Given records -
++++
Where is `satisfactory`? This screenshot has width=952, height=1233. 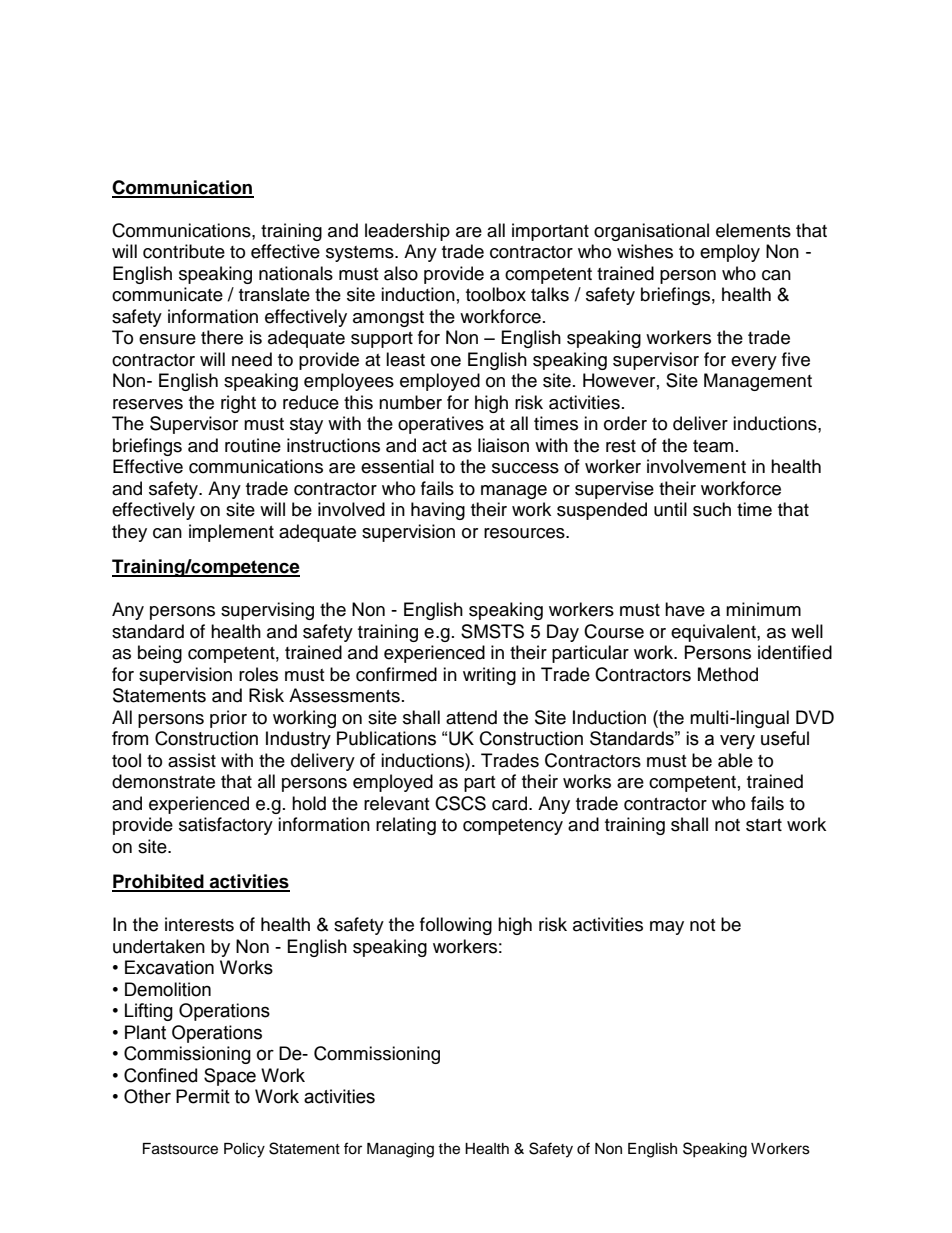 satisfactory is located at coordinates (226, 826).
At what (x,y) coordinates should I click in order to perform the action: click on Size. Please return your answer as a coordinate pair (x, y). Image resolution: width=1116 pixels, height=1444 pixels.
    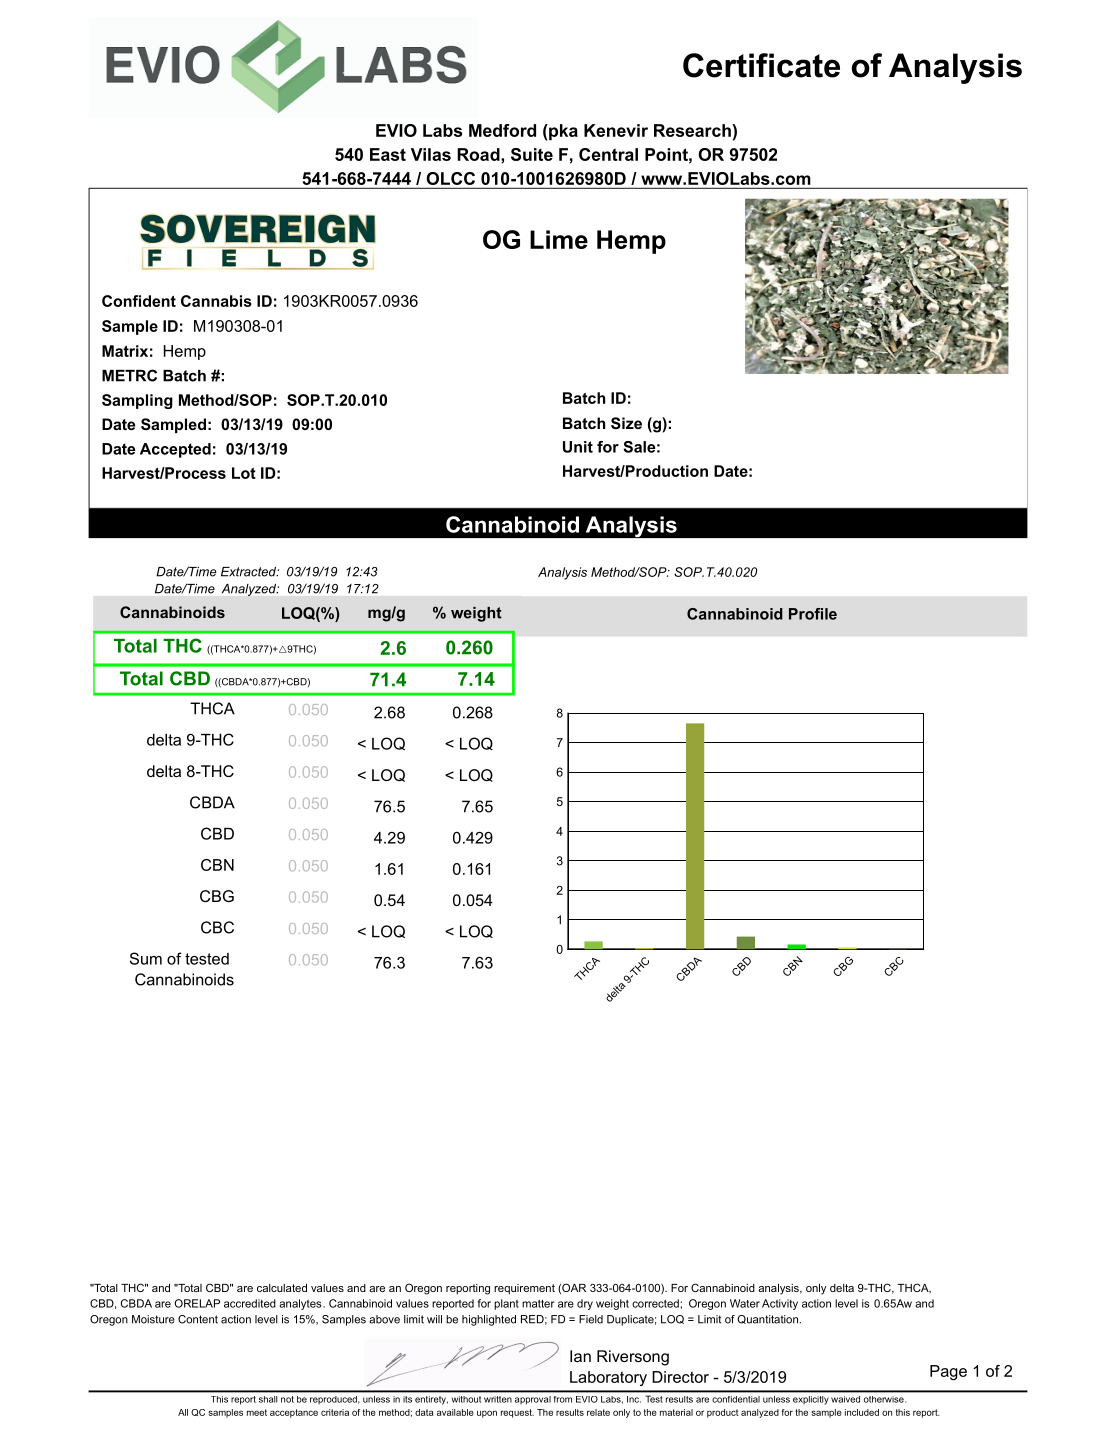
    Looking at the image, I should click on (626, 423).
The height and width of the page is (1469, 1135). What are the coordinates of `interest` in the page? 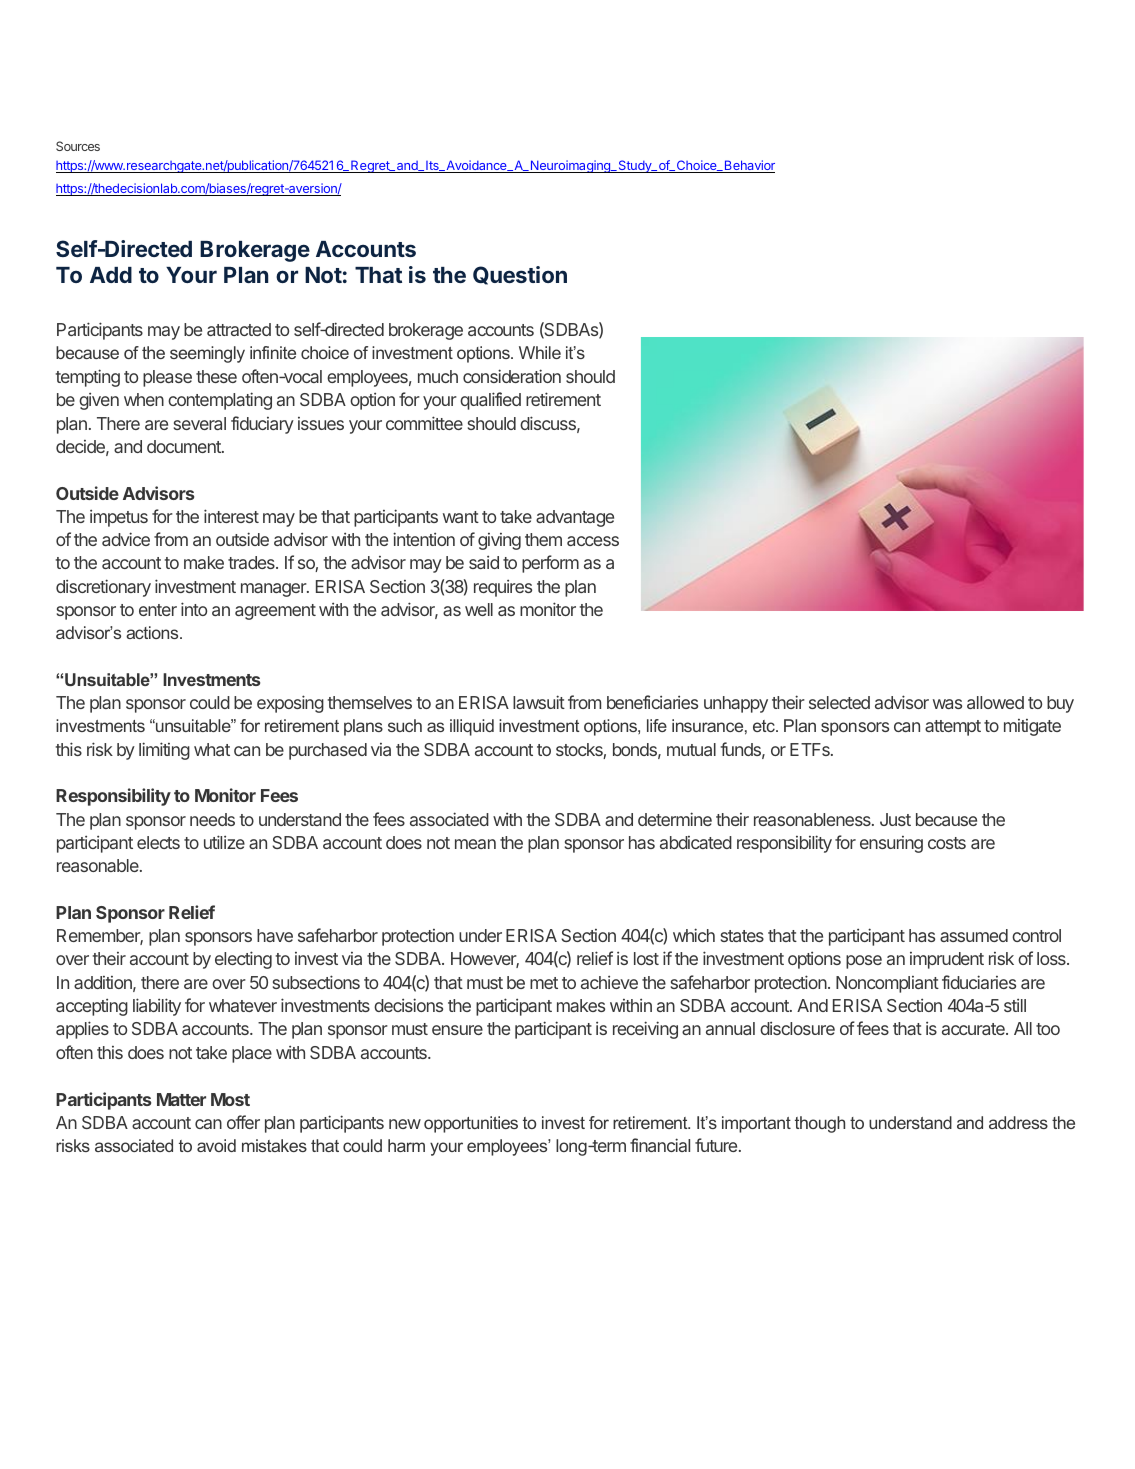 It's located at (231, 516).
++++
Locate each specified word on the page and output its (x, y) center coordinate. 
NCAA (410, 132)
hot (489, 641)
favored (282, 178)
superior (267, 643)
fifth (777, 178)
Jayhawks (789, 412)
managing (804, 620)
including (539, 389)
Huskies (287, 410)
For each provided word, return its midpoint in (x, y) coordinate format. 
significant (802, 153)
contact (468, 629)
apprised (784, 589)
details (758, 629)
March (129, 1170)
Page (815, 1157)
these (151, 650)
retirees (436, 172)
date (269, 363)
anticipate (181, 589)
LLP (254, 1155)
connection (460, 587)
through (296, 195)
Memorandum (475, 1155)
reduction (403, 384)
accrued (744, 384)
++++
Aim - Return the lines of the records above, starting at the line that contains "date (269, 363)" and ending at the line that contains "accrued (744, 384)", with both included and every character unchanged.

Task solution -
date (269, 363)
anticipate (181, 589)
LLP (254, 1155)
connection (460, 587)
through (296, 195)
Memorandum (475, 1155)
reduction (403, 384)
accrued (744, 384)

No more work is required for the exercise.